Text segment:
Personal information
- Born: January 15, 1901 Pittsburgh, Pennsylvania, U.S.
- Died: April 23, 1978 (aged 77) Wellsville, Ohio, U.S.
- Listed height: 6 ft 0 in (1.83 m)
- Listed weight: 225 lb (102 kg)

Career information
- High school: Bellaire (Bellaire, Ohio)
- College: St. Edward's (1924) Notre Dame (1925–1927)

Career history
- Chicago Bears (1929);
- Stats at Pro Football Reference

= Bull Polisky =

American football player (1901–1978)

John "Bull" Polisky (January 15, 1901 – April 23, 1978) was an American professional football player who played one season with the Chicago Bears of the National Football League (NFL). He played college football at St. Edward's College and the University of Notre Dame.

==Early life and college==
John Polisky was born on January 15, 1901, in Pittsburgh, Pennsylvania. He attended Bellaire High School in Bellaire, Ohio.

Task item:
Copy the stretch of the Bull Polisky text from "Personal information" through "in (1.83 m)", substituting "Steubenville" for "Wellsville".

Given data:

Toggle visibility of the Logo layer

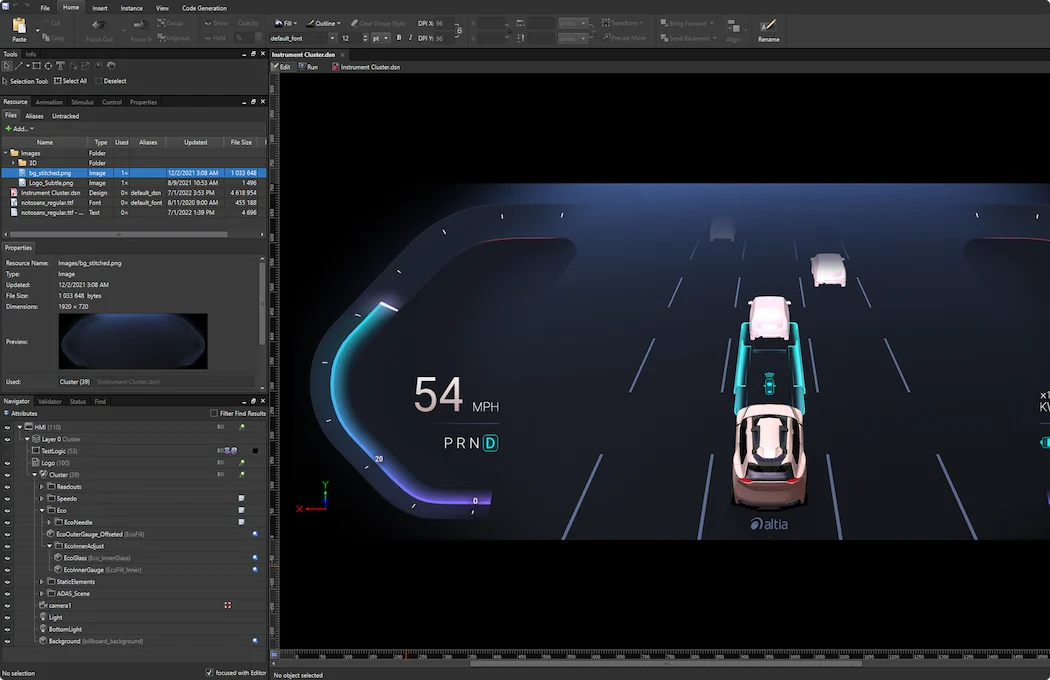[6, 462]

Your solution:
Personal information
- Born: January 15, 1901 Pittsburgh, Pennsylvania, U.S.
- Died: April 23, 1978 (aged 77) Steubenville, Ohio, U.S.
- Listed height: 6 ft 0 in (1.83 m)